**What is expected:**
Start at the line in the entries below that contains "Where should I", stop at the line that contains "Click the flag", and output exactly the lines in that span, both ends included.
START Data provided
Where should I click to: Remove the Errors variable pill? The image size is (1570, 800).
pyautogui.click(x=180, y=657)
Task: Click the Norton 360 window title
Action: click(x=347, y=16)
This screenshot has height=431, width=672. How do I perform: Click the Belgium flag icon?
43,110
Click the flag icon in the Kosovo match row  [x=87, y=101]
END Data provided
START Data provided
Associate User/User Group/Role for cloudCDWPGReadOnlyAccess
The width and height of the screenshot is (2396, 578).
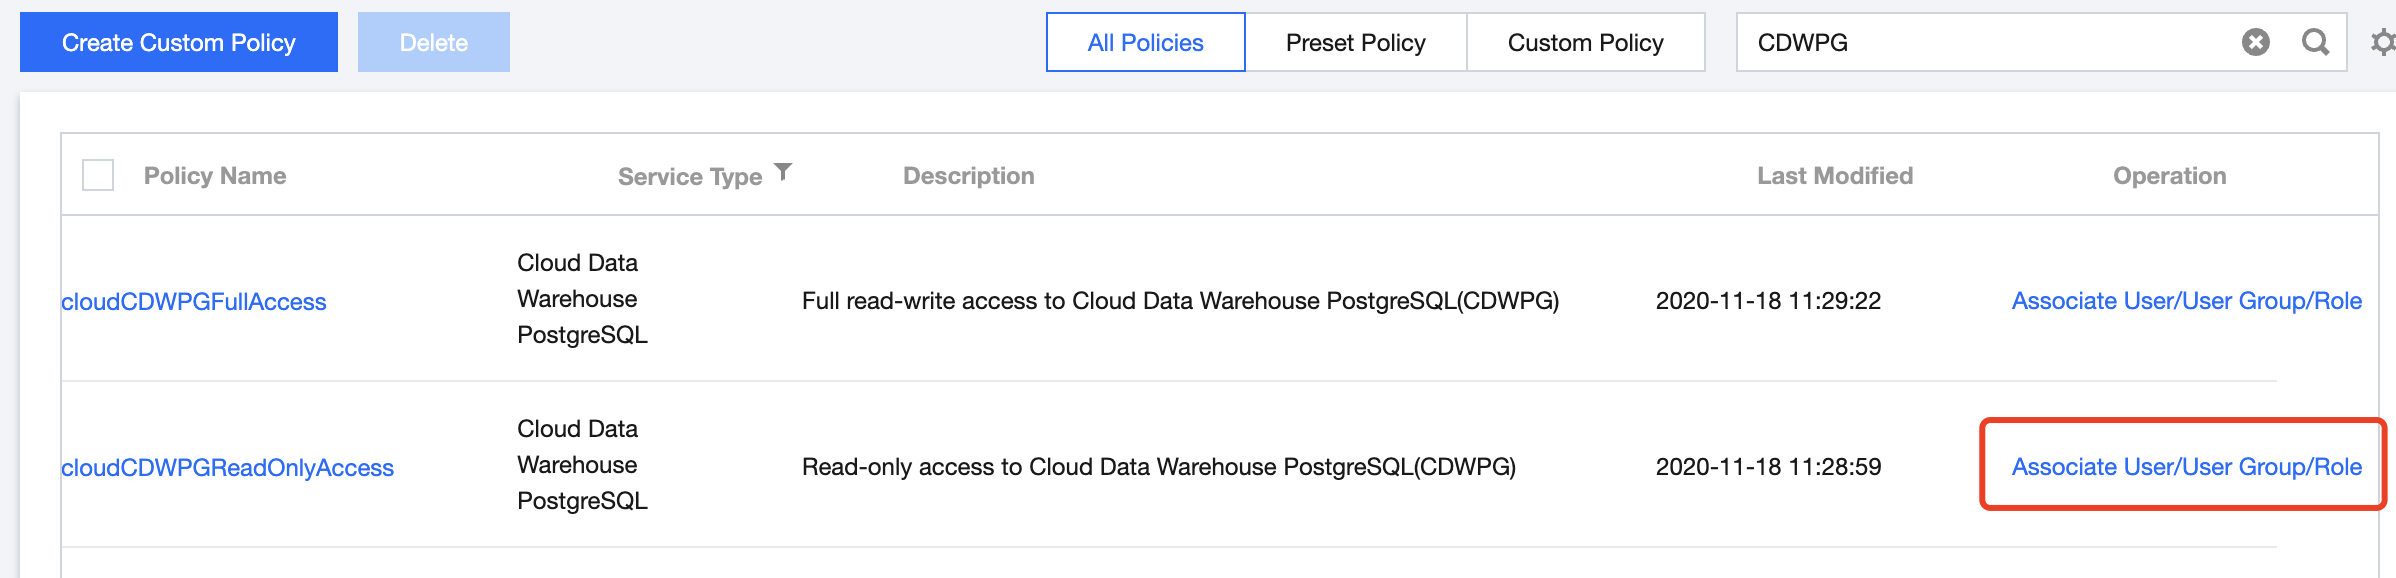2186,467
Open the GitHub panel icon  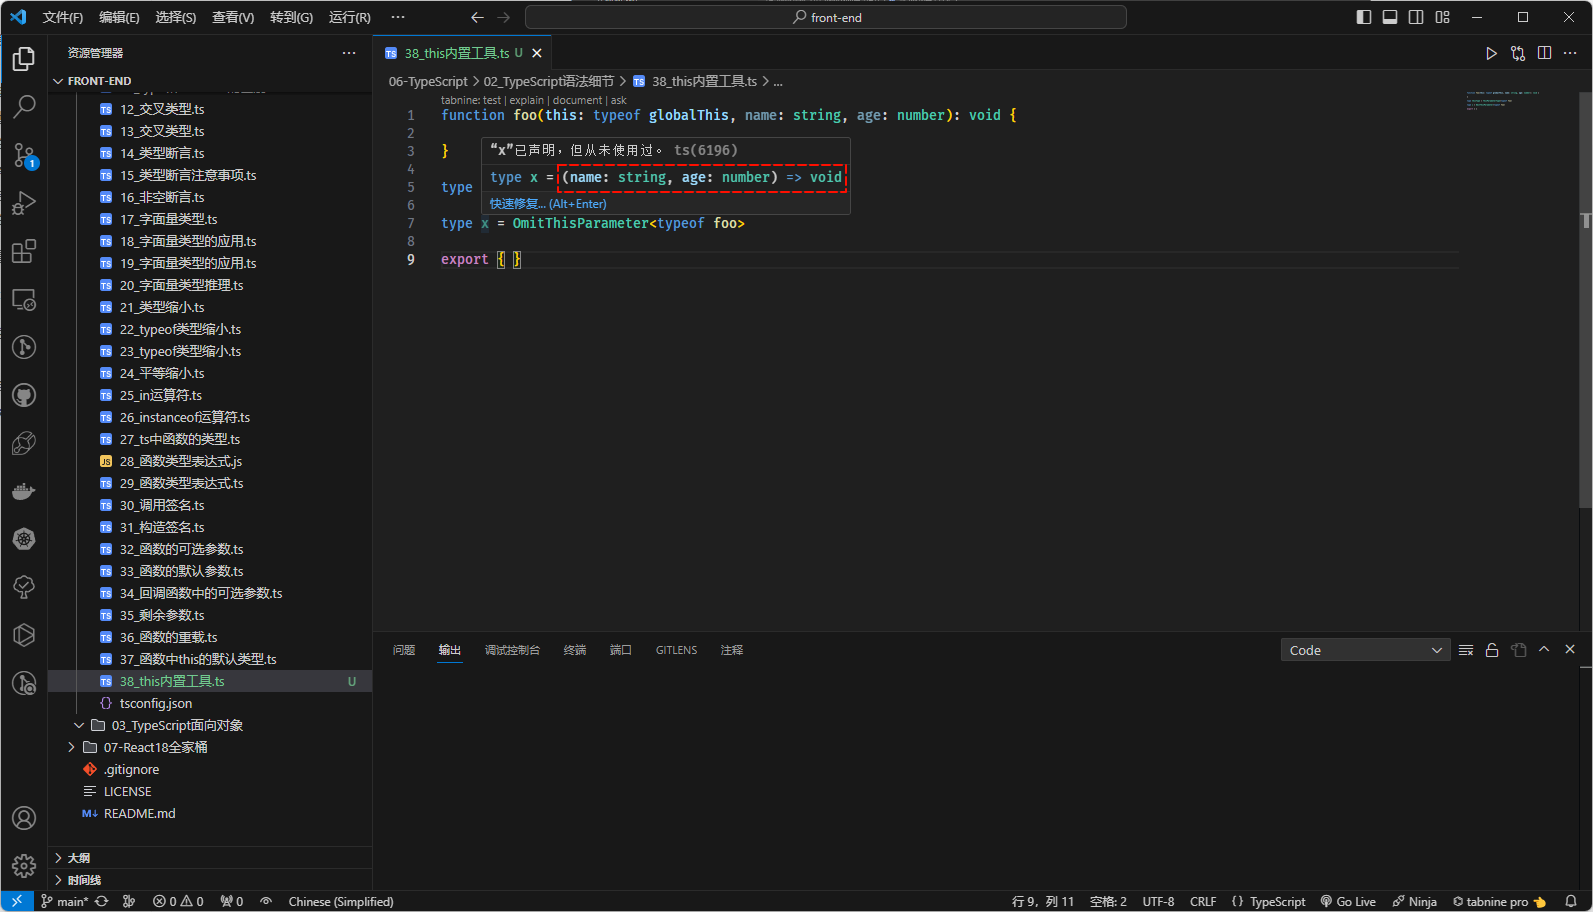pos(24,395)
END Data provided
**Response area:**
Where should I click to: Remove the Errors variable pill? The image size is (1570, 800).
pyautogui.click(x=180, y=657)
Task: Click the Norton 360 window title
Action: click(x=347, y=16)
This screenshot has height=431, width=672. How do I perform: Click the Belgium flag icon?
43,110
Click the flag icon in the Kosovo match row  [x=87, y=101]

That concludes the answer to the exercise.